A
re you there, readers? It’s me, Mrs. Tittle-Tattle. Summer is in full swing and you know what that means: renovations. I’ve decided that maintenance is a full-time job, and that applies to both home ownership and our personal mortal vessels that need constant tuning up and tweaking. Summer’s essentials are not just the flirty sundress and Anthelios sunblock—they are the jackhammer and the scalpel. While many of you are lounging by the pool and beach, using my column to swat flies away from your fruit salad, those of us left here on Park Avenue are contending with summer co-op drilling and banging. Summer work rules in some buildings can make staying in your apartment like living through the Blitzkrieg. If your upstairs neighbors are doing work, you had better get out your camera now and take some photos of the way your ceilings looked before they started to cave in.

Although we had not planned any renovations in our own apartment this summer, this is the year that all our appliances decided to break down. Even though we put in top-of-the-line appliances when we gut renovated eight years ago, nothing works anymore. We are basically experiencing system-wide failure, resulting in constant excruciating calls to service people, which is something they could have used in Gitmo to get those terrorists to talk.

And of course they have to come back multiple times, because the first guy had no clue what he was doing. So I have to set aside another day to wait between 9 and 5, when I could be doing something productive like getting a bikini wax. If one more appliance malfunctions, I am going to completely lose it, move into the Carlyle, and let my apartment become like Grey Gardens—without all those cats. Somebody please invite me out to your Hamptons estate so I can forget about my apartment problems and listen to you kvetch about beach erosion and how the humidity screws up your salt shakers.

And naturally, at the same time the apartment falls apart, so does the face and body. Everyone knows that summer is the time when ladies slip away for a “vacation” and come back looking “rested and rejuvenated,” claiming it was just the fabulous romp they had in the South of France that made their thighs disappear and their necks reappear. I have been holding out on having work done on my face, but it’s getting harder by the day. The stress of having to deal with inept servicemen all day is deepening my lines and turning my hair white, so even if I wind up with working appliances, I’m going to need a total overhaul myself.

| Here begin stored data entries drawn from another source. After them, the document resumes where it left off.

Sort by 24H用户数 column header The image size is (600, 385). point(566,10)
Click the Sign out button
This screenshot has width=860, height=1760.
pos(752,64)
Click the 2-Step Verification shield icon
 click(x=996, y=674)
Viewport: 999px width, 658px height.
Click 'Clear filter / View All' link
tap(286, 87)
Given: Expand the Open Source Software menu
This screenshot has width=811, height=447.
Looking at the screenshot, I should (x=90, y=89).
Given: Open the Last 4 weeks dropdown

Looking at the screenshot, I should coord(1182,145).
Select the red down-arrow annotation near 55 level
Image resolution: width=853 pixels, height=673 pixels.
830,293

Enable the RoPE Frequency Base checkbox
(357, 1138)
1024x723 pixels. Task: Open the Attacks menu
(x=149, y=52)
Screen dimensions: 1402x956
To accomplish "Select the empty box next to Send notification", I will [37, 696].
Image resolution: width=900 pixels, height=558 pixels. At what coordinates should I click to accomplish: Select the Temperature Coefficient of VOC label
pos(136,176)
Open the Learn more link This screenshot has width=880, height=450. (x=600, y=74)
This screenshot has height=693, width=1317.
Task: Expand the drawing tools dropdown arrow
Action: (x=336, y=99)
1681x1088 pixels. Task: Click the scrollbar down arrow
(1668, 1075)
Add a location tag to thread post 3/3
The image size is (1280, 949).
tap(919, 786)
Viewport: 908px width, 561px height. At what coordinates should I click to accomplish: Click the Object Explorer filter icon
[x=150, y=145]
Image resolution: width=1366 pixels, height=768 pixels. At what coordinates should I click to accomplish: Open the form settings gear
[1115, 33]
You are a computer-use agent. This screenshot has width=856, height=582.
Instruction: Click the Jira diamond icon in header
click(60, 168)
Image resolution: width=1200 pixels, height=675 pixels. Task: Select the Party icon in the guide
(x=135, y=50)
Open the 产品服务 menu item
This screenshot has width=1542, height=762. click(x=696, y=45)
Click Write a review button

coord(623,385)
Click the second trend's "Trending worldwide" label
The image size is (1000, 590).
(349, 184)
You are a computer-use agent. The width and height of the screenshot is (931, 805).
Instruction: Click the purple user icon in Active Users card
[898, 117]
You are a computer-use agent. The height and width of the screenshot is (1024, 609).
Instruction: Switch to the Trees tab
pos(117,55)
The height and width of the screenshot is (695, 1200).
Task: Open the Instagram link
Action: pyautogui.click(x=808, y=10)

However, I realize that I can actually put off that maintenance work for a few weeks, since I won’t have to make an appearance at school and have all the mothers whisper with barely-suppressed glee that I’m really starting to look my age (probably the worst thing you can say about another woman). I can let my hair frizz out as much as it naturally will, wear completely unfashionable but comfy clothes and shoes, and generally let myself go, because nobody is around to care. Formerly snooty salespeople are actually helpful because so few shoppers are there (unless you go to a touristy venue, and then they ignore you when the Japanese tour bus pulls up). My friend Vanessa said that one neighborhood restaurant, where she is often shoved into Siberia, starts giving her front tables and the Italian royal treatment (complete with double-cheek kissing) during the summer months, but once September rolls around they act like they don’t know who she is. She only puts up with this shoddy treatment because she loves their pasta and she also has low self-esteem.

And not to be forgotten are all those fantastical summer resolutions I make every year and break as often as the New Year’s ones. Once the kids are busy in camp, I swear I will re-organize my entire life and miraculously morph from being a scatterbrained mess to one of those perennially pert ladies you see on TV who tell you how to cram years’ worth of crap into a few brightly-colored boxes with ribbons. I keep telling myself I would feel better if I stuffed those overdue medical bills into a toile-covered file thingy. And those school application forms would look great tacked to a cheery bulletin board, next to the Ativan prescriptions. Just imagining all this makes me break into one of those huge smiles you can only sport when you haven’t had anything tightened yet.

But then I crash back to reality. And as I schedule my third washer/dryer appointment, and get a massive headache from my neighbors’ re-tiling, my brows will scrunch up in pain, aggravating those pesky epidermal crevices. I’m still not sure which will need to be replaced first: the dryer or my face.